> [Exercise goal] Your answer should be the entire listing, printed exactly.

○ ○ ○

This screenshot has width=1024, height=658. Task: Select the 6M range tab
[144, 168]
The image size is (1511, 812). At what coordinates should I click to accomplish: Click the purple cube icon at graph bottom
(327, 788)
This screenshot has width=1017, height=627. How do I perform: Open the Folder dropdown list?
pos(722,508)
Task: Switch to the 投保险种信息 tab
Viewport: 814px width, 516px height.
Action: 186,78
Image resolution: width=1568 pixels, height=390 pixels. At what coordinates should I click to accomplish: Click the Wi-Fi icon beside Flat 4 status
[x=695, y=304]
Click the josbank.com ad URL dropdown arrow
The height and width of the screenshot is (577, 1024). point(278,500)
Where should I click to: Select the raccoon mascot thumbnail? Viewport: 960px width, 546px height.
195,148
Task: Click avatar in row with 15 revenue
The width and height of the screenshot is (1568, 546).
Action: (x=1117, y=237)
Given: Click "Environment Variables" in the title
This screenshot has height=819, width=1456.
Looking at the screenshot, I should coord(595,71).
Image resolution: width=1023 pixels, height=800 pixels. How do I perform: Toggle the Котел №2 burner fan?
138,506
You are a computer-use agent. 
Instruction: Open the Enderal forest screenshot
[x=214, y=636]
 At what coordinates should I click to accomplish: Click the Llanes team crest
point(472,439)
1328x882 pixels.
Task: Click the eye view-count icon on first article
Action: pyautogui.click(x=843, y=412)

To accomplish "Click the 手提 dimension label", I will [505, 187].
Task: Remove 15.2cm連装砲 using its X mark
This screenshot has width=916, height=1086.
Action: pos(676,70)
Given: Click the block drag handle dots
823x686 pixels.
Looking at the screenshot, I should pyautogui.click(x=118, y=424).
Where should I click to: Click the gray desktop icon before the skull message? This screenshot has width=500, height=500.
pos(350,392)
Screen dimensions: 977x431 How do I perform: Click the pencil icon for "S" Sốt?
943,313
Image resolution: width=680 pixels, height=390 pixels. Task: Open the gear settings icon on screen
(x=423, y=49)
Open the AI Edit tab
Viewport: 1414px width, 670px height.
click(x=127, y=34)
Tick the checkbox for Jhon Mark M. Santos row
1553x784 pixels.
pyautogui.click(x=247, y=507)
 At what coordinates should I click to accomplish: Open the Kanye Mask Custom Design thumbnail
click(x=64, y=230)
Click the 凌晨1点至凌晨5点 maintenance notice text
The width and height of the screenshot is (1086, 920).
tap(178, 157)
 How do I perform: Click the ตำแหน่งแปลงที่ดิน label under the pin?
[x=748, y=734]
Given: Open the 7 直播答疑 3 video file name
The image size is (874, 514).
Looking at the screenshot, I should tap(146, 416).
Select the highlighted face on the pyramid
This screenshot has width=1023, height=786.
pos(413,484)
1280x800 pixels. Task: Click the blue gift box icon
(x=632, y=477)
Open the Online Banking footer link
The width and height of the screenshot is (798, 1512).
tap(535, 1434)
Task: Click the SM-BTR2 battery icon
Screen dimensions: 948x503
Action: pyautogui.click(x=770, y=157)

○ ○ ○

> [Task solution]
This screenshot has width=1024, height=658. Task: Select the 6M range tab
[144, 168]
The image size is (1511, 812). At what coordinates should I click to accomplish: Click the purple cube icon at graph bottom
(327, 788)
This screenshot has width=1017, height=627. How do I perform: Open the Folder dropdown list?
pos(722,508)
Task: Switch to the 投保险种信息 tab
Viewport: 814px width, 516px height.
Action: 186,78
Image resolution: width=1568 pixels, height=390 pixels. At what coordinates should I click to accomplish: Click the Wi-Fi icon beside Flat 4 status
[x=695, y=304]
Click the josbank.com ad URL dropdown arrow
The height and width of the screenshot is (577, 1024). point(278,500)
Where should I click to: Select the raccoon mascot thumbnail? Viewport: 960px width, 546px height.
195,148
Task: Click avatar in row with 15 revenue
The width and height of the screenshot is (1568, 546).
Action: (x=1117, y=237)
Given: Click "Environment Variables" in the title
This screenshot has height=819, width=1456.
Looking at the screenshot, I should coord(595,71).
Image resolution: width=1023 pixels, height=800 pixels. How do I perform: Toggle the Котел №2 burner fan?
138,506
You are a computer-use agent. 
Instruction: Open the Enderal forest screenshot
[x=214, y=636]
 At what coordinates should I click to accomplish: Click the Llanes team crest
point(472,439)
1328x882 pixels.
Task: Click the eye view-count icon on first article
Action: pyautogui.click(x=843, y=412)

To accomplish "Click the 手提 dimension label", I will [505, 187].
Task: Remove 15.2cm連装砲 using its X mark
This screenshot has width=916, height=1086.
Action: pos(676,70)
Given: Click the block drag handle dots
823x686 pixels.
Looking at the screenshot, I should pyautogui.click(x=118, y=424).
Where should I click to: Click the gray desktop icon before the skull message? This screenshot has width=500, height=500.
pos(350,392)
Screen dimensions: 977x431 How do I perform: Click the pencil icon for "S" Sốt?
943,313
Image resolution: width=680 pixels, height=390 pixels. Task: Open the gear settings icon on screen
(x=423, y=49)
Open the AI Edit tab
Viewport: 1414px width, 670px height.
click(x=127, y=34)
Tick the checkbox for Jhon Mark M. Santos row
1553x784 pixels.
pyautogui.click(x=247, y=507)
 At what coordinates should I click to accomplish: Open the Kanye Mask Custom Design thumbnail
click(x=64, y=230)
Click the 凌晨1点至凌晨5点 maintenance notice text
The width and height of the screenshot is (1086, 920).
tap(178, 157)
 How do I perform: Click the ตำแหน่งแปลงที่ดิน label under the pin?
[x=748, y=734]
Given: Open the 7 直播答疑 3 video file name
The image size is (874, 514).
Looking at the screenshot, I should tap(146, 416).
Select the highlighted face on the pyramid
This screenshot has width=1023, height=786.
pos(413,484)
1280x800 pixels. Task: Click the blue gift box icon
(x=632, y=477)
Open the Online Banking footer link
The width and height of the screenshot is (798, 1512).
tap(535, 1434)
Task: Click the SM-BTR2 battery icon
Screen dimensions: 948x503
Action: pyautogui.click(x=770, y=157)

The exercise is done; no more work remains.